▶ Task brief
Your task is to copy every line of the entries that holds the word "click".

▶ Exercise data
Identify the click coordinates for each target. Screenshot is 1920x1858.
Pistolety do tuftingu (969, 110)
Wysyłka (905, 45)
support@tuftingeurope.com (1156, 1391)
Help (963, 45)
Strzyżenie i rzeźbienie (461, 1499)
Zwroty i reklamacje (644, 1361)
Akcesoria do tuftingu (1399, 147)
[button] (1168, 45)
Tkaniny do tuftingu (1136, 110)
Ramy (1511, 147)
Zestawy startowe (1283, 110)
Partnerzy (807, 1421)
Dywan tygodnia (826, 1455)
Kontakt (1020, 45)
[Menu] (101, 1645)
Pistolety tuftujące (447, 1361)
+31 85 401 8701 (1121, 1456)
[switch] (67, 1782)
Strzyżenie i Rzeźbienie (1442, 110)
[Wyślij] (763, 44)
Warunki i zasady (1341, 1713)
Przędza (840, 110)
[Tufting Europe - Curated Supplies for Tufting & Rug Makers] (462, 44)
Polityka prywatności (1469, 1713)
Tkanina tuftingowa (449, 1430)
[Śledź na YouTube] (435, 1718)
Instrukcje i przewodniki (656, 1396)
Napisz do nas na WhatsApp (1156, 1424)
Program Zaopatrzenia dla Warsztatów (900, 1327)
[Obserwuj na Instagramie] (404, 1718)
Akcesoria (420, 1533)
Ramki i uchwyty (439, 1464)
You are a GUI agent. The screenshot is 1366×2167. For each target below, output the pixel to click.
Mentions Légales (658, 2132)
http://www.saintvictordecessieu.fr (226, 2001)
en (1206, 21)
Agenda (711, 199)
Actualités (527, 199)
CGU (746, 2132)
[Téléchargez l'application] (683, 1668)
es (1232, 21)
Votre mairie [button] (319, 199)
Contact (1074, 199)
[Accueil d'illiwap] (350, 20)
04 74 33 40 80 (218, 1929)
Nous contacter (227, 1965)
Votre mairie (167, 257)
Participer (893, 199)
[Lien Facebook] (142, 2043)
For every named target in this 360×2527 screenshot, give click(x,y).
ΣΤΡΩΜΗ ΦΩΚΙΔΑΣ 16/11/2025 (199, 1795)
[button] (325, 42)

▶ Answer box
Identify the click coordinates for each target. Screenshot is 1920x1858.
You are a GUI agent. The screenshot is 1366×2167. For each target below, output the pixel to click.
For every named target in this 360×2527 screenshot, give click(x,y).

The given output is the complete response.